(7) I(saac) F(arwell) Holton collected extensively from Charleston, Kanawha County, to Hawks Nest, Fayette County, in October, 1849. The full number of plants collected by him is unknown : 50 are in the Herbarium of the Field Museum of Natural History. His private Herbarium was deposited in that of Columbia University and is now at the New York Botanical Garden.
(8) Prof. W(illiam) H(enry) Brewer, while Professor of Botany at Yale, in 1860, made a collection of plants in Ohio County in the vicinity of Wheeling, and Brooke County near Bethany. The amount of material he secured is unknown to me; it is deposited in the Herbarium of Yale University.
(9) W(illiam) M(arriott) Canby, an extensive Botanical collector late of Wilmington, Del., made a small collection in Taylor County, near Grafton, in 1868. The details of his collecting in the State I have not been able to determine. His plants are deposited in the Herbarium of the New York College of Pharmacy.
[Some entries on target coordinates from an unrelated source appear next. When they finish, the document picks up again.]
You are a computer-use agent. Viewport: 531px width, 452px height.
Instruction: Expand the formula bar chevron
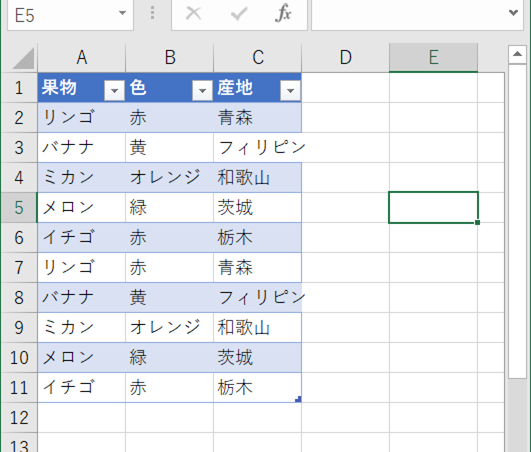coord(513,13)
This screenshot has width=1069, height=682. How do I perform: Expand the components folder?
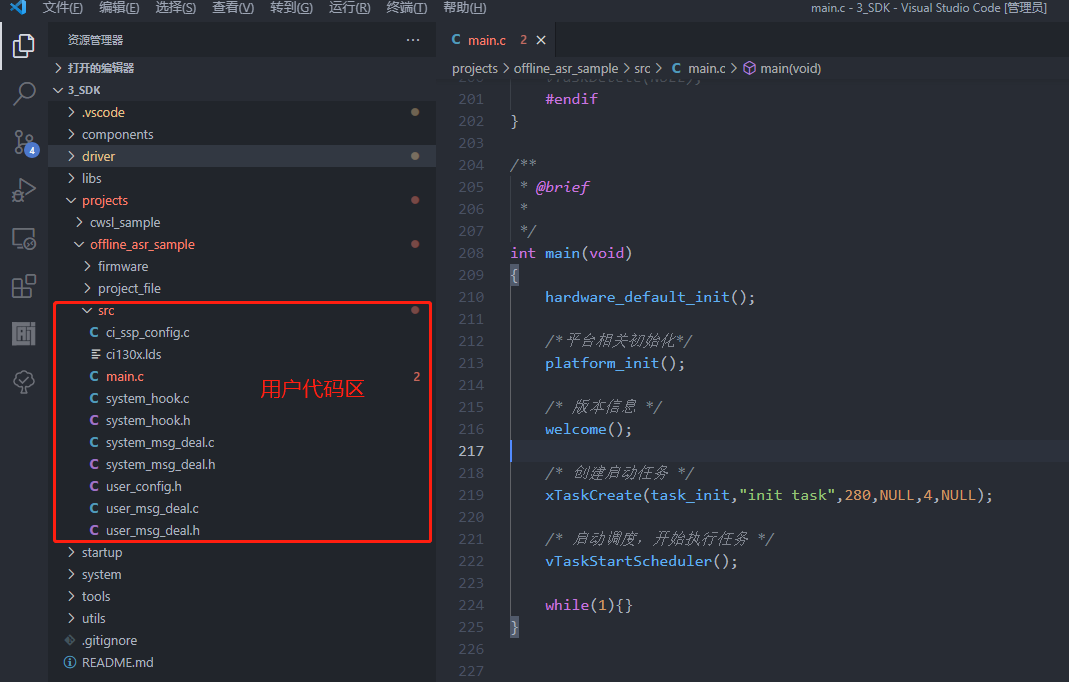(117, 134)
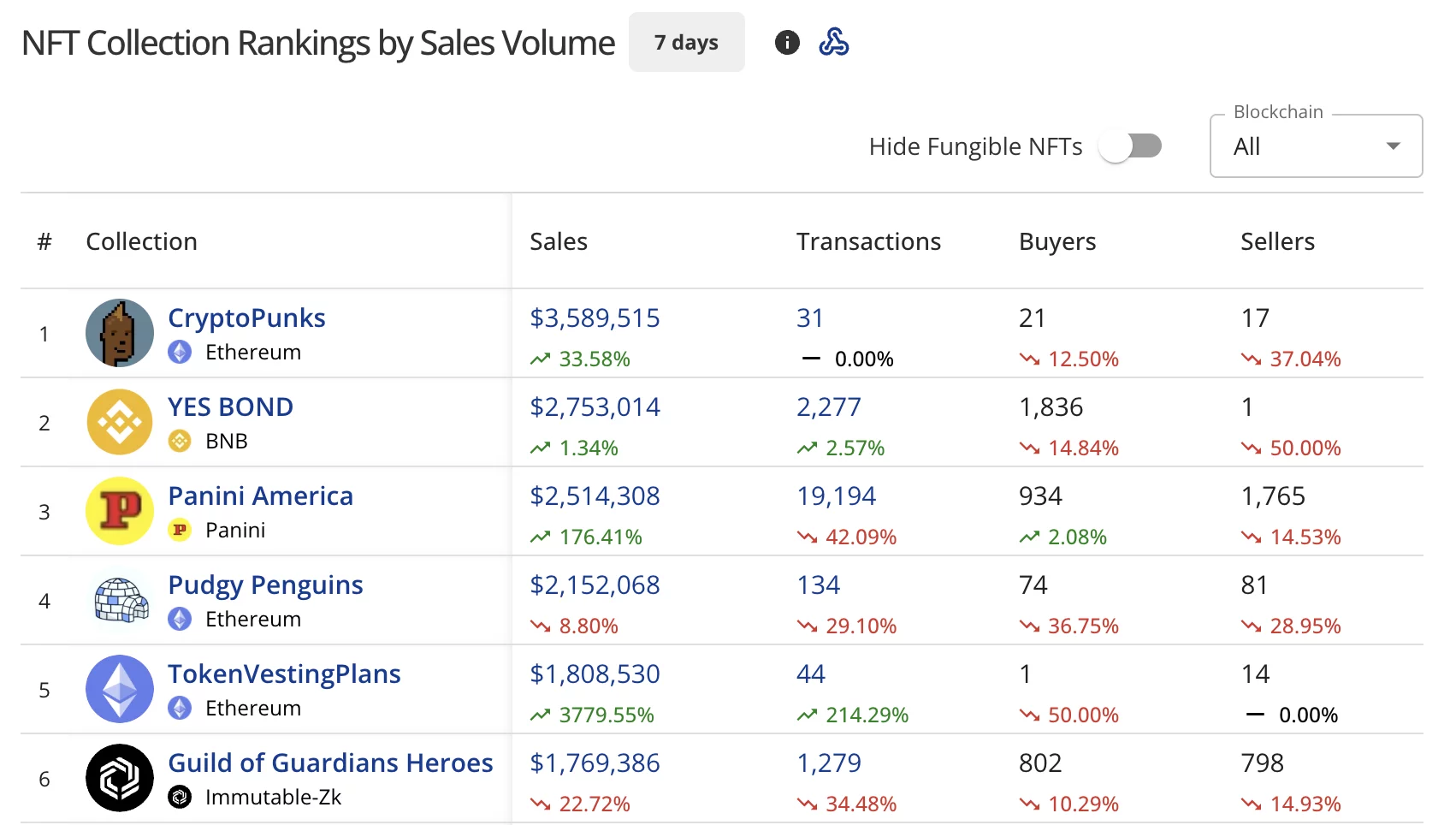Open the Blockchain filter dropdown
Viewport: 1456px width, 825px height.
click(1315, 146)
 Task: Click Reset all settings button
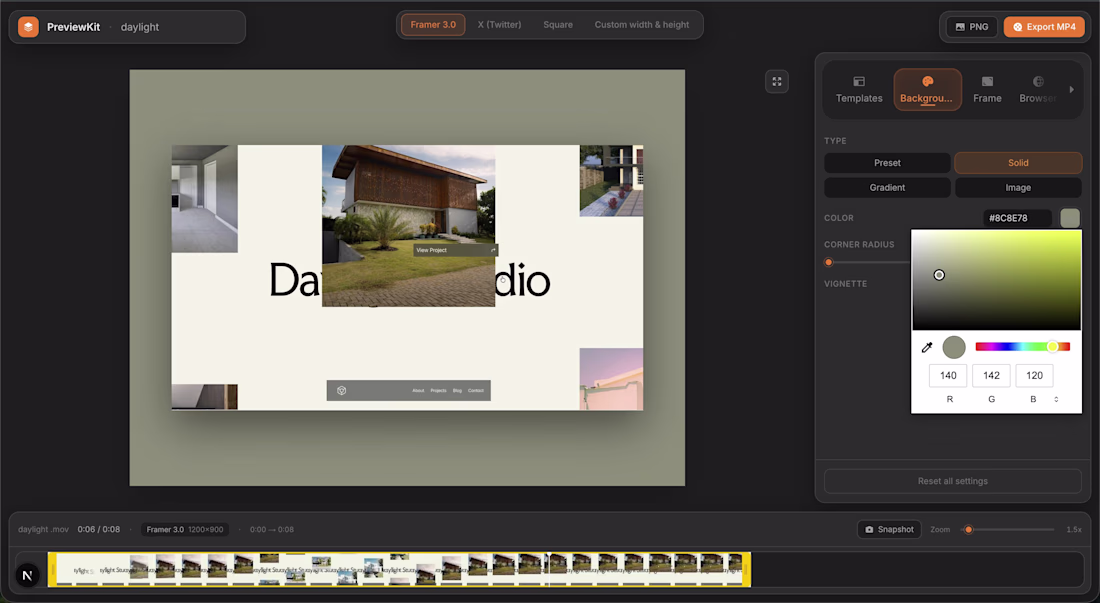click(x=953, y=481)
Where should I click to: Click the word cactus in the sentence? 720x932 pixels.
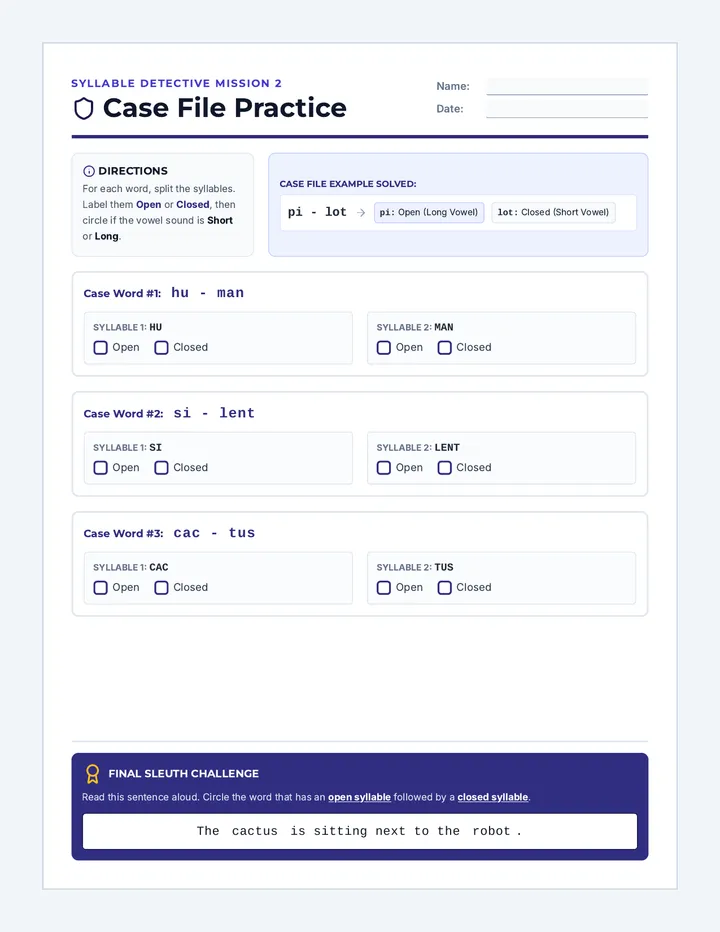pyautogui.click(x=254, y=831)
(10) J. S. Merriam made a collection of plants in Jefferson County in the vicinity of Harpers Ferry in 1871. The extent of his collecting I have not yet been able to determine. His specimens are deposited in the U. S. National Herbarium, Washington, D. C.
(11) Dr. T(imothy) F(ieed) Allen, of New York, collected in July 1872, on Kates Mountain and at other points in the neighborhood of White Sulphur Springs. His plants are deposited in the Herbarium of the New York Botanical Garden. (See also Allen and Britton).
(12) J(oseph) F(rancis) James, of Ohio, spent about two weeks in 1877, investigating the Flora of the region of the Guyandotte and Great Kanawha Rivers from Huntington to Kanawha Falls and the Hawks Nest ; and the region of Loup Creek, in Fayette County. The amount of material that he collected is not known to me. His plants are in the Gray Herbarium and the Cryptogamic Herbarium at Harvard University.